Connectix' thinking is quite revolutionary. Many say Apple should have thought of this first. But they didn't. Now, Microsoft gives it away with Microsoft Office. Every application and utility out there assumes you already own it, or might. It's a de facto standard for memory management. Unless you have RAM to spare, this is an essential utility.
We don't have too much to say about prices right now. They're too high. However, here are some basic considerations to ponder while framing the question of whether, and how much:
- How much real RAM do I have left over after a "full" system load?
- What is my most RAM-intensive task group (C, DTP, Photoshop)?
- How many slots do I have left?
- Do I have to install in pairs? (Power PC - yes)
- How much do I really need?
- When I trade up to a newer machine, can I take my RAM with me?
- Else, can I find a buyer for my surplus RAM if I sell my machine?
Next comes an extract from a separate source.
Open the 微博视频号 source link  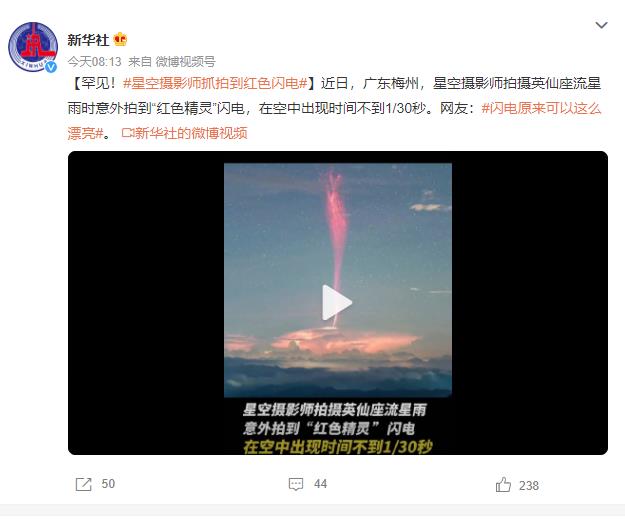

The last question may sound stupid. In most sellers' experience, private buyers mentally discount "surplus RAM" down to zero when making an offer. If your 7100 comes with 8MB new, and you have 16MB, they usually don't care what it cost you, or what it'd cost them new. The psychology of the used market means you can expect more from your used RAM from someone who already needs it. You don't want to squash a machine sale because you're seen to be holding out for a fair price on the RAM. Just pull it and sell it to somebody else. Advertise it as an 8, and make sure you demo it that way.